Provided information:
# # # # # # #

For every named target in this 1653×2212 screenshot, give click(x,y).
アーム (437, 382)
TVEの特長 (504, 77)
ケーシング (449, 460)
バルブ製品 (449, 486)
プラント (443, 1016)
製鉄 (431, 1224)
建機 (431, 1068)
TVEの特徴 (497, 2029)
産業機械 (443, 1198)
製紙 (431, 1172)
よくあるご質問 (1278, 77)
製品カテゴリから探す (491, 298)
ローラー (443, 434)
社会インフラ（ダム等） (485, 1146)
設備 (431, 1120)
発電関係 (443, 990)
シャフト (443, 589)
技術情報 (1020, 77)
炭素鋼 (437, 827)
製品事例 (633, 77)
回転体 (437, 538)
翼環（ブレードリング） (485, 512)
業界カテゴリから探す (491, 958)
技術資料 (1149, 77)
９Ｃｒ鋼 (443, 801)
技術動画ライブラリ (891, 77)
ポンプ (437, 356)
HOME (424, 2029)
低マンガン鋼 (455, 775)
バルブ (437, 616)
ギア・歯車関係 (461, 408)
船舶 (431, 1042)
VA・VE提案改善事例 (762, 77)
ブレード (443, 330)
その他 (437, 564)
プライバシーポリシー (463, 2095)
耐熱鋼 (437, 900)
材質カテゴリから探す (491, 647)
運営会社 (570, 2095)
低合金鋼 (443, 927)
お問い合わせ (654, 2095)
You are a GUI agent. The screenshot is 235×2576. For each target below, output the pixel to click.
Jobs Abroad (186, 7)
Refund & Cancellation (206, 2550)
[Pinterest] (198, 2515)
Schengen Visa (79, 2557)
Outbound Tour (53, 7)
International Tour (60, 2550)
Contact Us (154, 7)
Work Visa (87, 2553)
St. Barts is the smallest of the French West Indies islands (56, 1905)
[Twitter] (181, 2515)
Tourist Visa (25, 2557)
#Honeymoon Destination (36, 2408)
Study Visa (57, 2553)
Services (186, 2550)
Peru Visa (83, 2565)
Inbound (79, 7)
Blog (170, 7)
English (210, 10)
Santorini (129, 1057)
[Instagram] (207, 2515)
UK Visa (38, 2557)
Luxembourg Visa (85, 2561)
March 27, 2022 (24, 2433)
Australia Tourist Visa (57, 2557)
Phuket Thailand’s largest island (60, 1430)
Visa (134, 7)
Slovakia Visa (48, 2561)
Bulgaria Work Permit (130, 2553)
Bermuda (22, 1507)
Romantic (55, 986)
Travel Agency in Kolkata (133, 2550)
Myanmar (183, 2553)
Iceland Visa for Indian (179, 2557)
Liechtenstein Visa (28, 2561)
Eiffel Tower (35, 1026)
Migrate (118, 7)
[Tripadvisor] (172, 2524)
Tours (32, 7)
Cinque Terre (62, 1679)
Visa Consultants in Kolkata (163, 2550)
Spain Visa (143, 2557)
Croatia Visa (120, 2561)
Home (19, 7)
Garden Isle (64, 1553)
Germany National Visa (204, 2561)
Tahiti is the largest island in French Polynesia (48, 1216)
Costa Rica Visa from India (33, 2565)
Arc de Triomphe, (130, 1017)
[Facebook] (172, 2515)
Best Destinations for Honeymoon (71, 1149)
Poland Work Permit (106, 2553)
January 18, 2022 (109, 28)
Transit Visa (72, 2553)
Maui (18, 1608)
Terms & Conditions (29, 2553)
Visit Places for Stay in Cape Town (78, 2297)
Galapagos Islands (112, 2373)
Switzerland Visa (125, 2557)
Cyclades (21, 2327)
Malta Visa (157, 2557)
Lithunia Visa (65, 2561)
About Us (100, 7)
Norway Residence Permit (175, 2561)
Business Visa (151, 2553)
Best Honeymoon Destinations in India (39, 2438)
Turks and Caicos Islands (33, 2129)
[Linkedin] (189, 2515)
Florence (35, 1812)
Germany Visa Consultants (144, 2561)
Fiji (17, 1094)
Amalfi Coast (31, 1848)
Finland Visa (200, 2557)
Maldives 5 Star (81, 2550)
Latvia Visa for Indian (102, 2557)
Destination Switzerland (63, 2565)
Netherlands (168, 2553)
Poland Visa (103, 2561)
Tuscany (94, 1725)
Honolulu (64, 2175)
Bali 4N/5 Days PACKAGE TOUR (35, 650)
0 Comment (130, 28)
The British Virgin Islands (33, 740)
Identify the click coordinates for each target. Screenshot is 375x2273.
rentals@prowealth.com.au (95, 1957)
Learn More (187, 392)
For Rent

# # # # # # #

Exercise directions: Repeat the entries above exactly, from the first line through the line containing "低合金鋼 (443, 927)".

The answer:
For every named target in this 1653×2212 screenshot, give click(x,y).
アーム (437, 382)
TVEの特長 (504, 77)
ケーシング (449, 460)
バルブ製品 (449, 486)
プラント (443, 1016)
製鉄 (431, 1224)
建機 (431, 1068)
TVEの特徴 (497, 2029)
産業機械 (443, 1198)
製紙 (431, 1172)
よくあるご質問 (1278, 77)
製品カテゴリから探す (491, 298)
ローラー (443, 434)
社会インフラ（ダム等） (485, 1146)
設備 (431, 1120)
発電関係 (443, 990)
シャフト (443, 589)
技術情報 (1020, 77)
炭素鋼 (437, 827)
製品事例 (633, 77)
回転体 (437, 538)
翼環（ブレードリング） (485, 512)
業界カテゴリから探す (491, 958)
技術資料 (1149, 77)
９Ｃｒ鋼 (443, 801)
技術動画ライブラリ (891, 77)
ポンプ (437, 356)
HOME (424, 2029)
低マンガン鋼 (455, 775)
バルブ (437, 616)
ギア・歯車関係 (461, 408)
船舶 (431, 1042)
VA・VE提案改善事例 (762, 77)
ブレード (443, 330)
その他 (437, 564)
プライバシーポリシー (463, 2095)
耐熱鋼 (437, 900)
材質カテゴリから探す (491, 647)
運営会社 (570, 2095)
低合金鋼 (443, 927)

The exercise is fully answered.